Un jour la conversation roula justement sur l'Origine des cultes, notre jeune homme, tout feu tout flamme pour cet ouvrage, ne voulut rien admettre qui fût contraire à ses idées. Après une forte discussion, M. Pérès voulut convaincre le jeune fervent, lui prouver la fausseté, et par conséquent l'inutilité des systèmes de M. Dupuis. Rien n'ébranla la conviction de son partenaire. C'est alors que l'idée lui vint, qu'en utilisant les mêmes principes admis par M. Dupuis, c'est-à-dire en ne se servant que de rapprochements astronomiques et mythologiques qui sont ses moyens de prédilection, il pourrait prouver que «Napoléon n'a jamais existé».

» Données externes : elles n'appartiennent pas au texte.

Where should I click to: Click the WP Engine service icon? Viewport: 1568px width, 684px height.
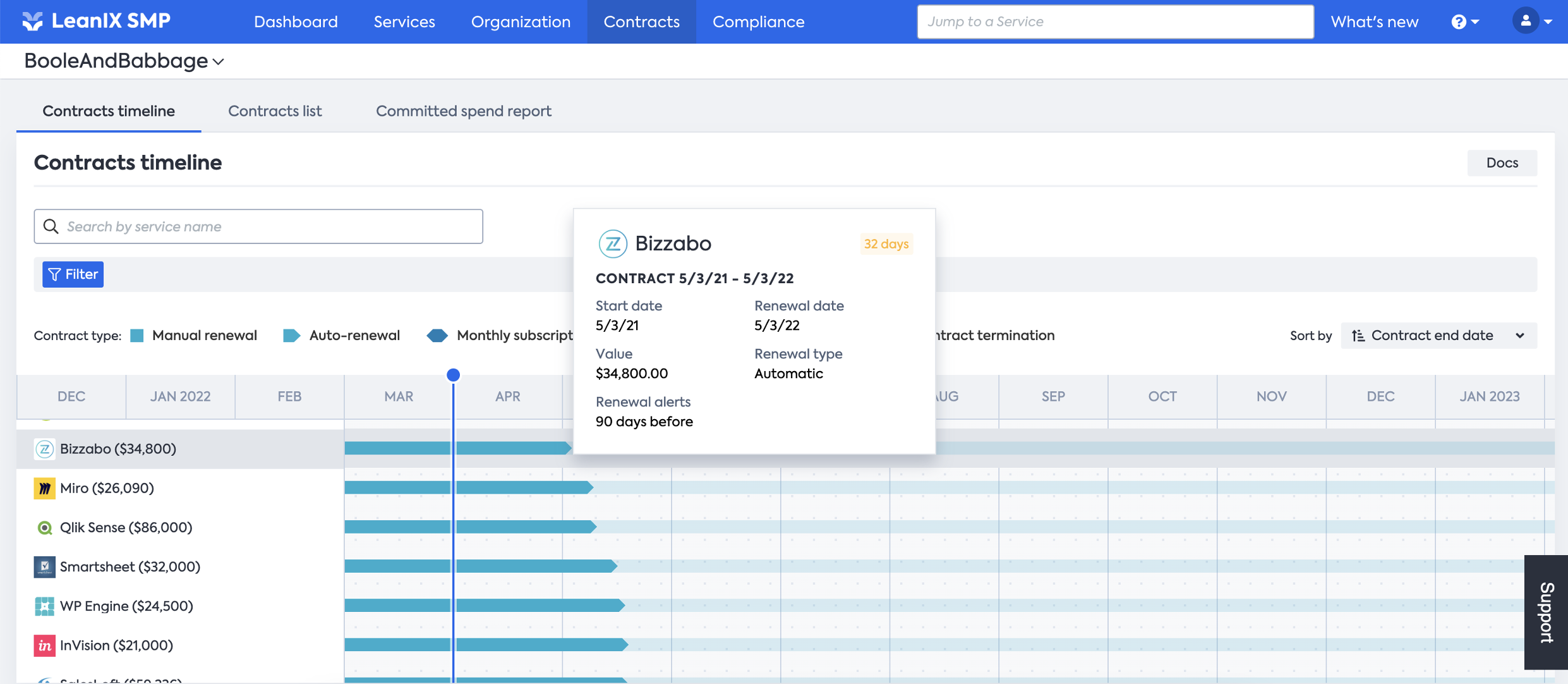pyautogui.click(x=44, y=606)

C'était hardi au plus haut point et plutôt risible.

Autant chercher à démontrer que le soleil n'a jamais existé.

Néanmoins, le jeune homme accepta, et c'est de la sorte que M. Pérès, qui avait jeté ce défi si vivement, se mit à l'œuvre pour composer cet écrit, qu'il eut le plaisir de lire lui-même à son jeune adversaire quelques jours après.

Cet opuscule eut les éditions suivantes:

—Comme quoi Napoléon n'a jamais existé, grand erratum, source d'un nombre infini d'errata à noter dans l'histoire du XIXe siècle. Paris, 1827.

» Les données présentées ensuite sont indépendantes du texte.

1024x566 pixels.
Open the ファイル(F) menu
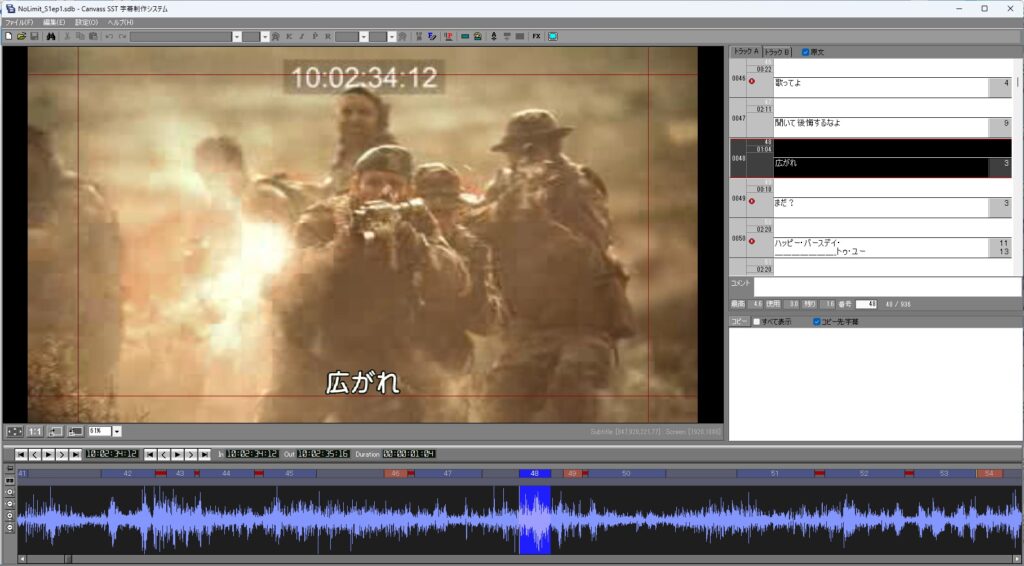(20, 23)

La 1re édition est anonyme.

—Comme quoi Napoléon n'a jamais existé, ou grand erratum, source d'un nombre infini d'errata à noter dans l'histoire du XIXe siècle, par feu M. J.-B. Pérès, A. O. A. M. Bibliothécaire de la ville d'Agen. 5e édition, in-16 de 32 pages. L. R. Delay, 1842.

Contient une observation de l'éditeur.